The CDRH director said he was “astonished” that there have been calls for the FDA to lower its standards in order to compete with the European Union’s approval process. “It’s not in our best interest,” he added.


AdvaMed Unveils Plan For Protecting U.S. Device Industry


The Advanced Medical Technology Association (AdvaMed) recently unveiled a six-point plan for protecting the domestic medical device industry, calling for everything from increased funding for basic research to creating an innovation office at the White House and scrapping the medical device tax.


The “Competitiveness Agenda” comes as representatives from the device trade group say the industry is facing growing competition from developing countries, such as China, India and Brazil; slowing U.S. Food and Drug Administration (FDA) approval times for new devices; and pressures from healthcare reform.

The association advocated the following six steps:

• Innovation in life sciences must be a government priority, including requiring an innovation impact statement for significant new regulations that affect the health sector.

• The FDA review process must be reformed to reduce total review times.

• Payment policies of Medicare, Medicaid and private insurers must support medical innovation and not penalize early adopters of new treatments and cures. According to Steve Ubl, president and CEO of AdvaMed, medical device manufacturers are not the cause of rising healthcare costs. The average growth rate of prices for medical devices is half the rate of inflation, he said.

• A vigorous trade policy must support export growth and provide a level playing field for U.S.-based manufacturing. Foreign governments often block access to their burgeoning markets, Ubl said during a conference call with reporters. The industry had $36 billion in exports last year and a favorable balance of trade, according to AdvaMed, but the trade surplus has shrunk by more than two-thirds over the past 12 years.

• Strategic tax policies to level the playing field must be implemented, including improvements to the research and development tax credit to keep it competitive with other countries.

• The American research and development infrastructure must be sustained and improved. Special emphasis should be placed on creating research structures that support commercialization of R&D.

“We’re not making random stuff here, we’re improving peoples’ lives,” Stephen MacMillan, chairman, president and CEO of orthopedic giant Stryker Corp., said during the conference call. “Our industry plays such a great role in improving patients’ lives around the world, and we are a great source of producing good manufacturing jobs. As the markets for our products grow around the world, we want U.S. policies to be encouraging job creation here.”
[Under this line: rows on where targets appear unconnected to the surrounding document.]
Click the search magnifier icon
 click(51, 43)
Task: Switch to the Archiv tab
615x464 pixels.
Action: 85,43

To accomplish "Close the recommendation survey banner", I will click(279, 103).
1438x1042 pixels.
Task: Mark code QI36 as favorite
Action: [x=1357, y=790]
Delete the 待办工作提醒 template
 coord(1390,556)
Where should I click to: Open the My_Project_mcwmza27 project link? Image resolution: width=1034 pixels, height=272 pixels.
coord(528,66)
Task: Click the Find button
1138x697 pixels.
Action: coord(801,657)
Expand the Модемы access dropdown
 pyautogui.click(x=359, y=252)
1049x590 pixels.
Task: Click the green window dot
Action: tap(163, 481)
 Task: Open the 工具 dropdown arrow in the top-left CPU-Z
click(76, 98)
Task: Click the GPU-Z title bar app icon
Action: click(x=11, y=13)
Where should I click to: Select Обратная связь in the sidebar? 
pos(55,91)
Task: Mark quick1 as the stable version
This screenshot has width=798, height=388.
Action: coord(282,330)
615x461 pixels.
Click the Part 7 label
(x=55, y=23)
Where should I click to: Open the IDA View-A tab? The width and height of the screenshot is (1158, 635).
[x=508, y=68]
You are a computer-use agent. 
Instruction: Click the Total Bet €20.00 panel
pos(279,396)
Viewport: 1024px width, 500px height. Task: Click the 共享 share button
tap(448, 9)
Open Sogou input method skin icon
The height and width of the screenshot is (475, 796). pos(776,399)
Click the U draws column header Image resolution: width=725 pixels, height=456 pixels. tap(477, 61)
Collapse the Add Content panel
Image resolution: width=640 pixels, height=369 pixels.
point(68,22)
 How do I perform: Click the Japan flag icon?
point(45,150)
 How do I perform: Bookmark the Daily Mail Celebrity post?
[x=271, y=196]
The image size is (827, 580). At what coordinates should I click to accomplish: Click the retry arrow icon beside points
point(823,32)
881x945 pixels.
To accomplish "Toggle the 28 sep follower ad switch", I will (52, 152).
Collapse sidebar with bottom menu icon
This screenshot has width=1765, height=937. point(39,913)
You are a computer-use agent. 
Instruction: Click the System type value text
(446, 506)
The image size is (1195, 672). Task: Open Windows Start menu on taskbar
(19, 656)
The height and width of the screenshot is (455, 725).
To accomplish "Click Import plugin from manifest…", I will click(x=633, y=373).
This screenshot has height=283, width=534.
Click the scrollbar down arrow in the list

AdvaMed also called for the establishment of an office of medical device innovation policy at the White House, which would have oversight on policies that affect medical innovation. As part of this proposal, the group also wants federal agencies to draft an “innovation impact” statement, which would be similar to an environmental impact statement—for any policy in the healthcare field.


A recent report by PricewaterhouseCoopers cited by the lobby found that America still beat the other nine major world economies on the five dimensions of medical device innovation analyzed, but that its lead was slipping.


“The innovation ecosystem for medical device technology, long centered in the United States, is moving offshore,” the study said.


Part of the problem is that FDA manages to the wrong metrics, AdvaMed officials claim. “What matters to industry and to patients is not time on the FDA clock, it is the total time from the time the product is submitted to FDA for review to the time it is cleared for market. Accordingly, FDA must set a goal of reducing total review times.”


Adoption and execution of these policies will not be easy, Ubl said, “But the pay-off will be great. Medical technology companies can be a driver of long-term economic growth and prosperity, as well as improved public health, but government must do its part by sustaining the innovation ecosystem that is essential for long-term success.”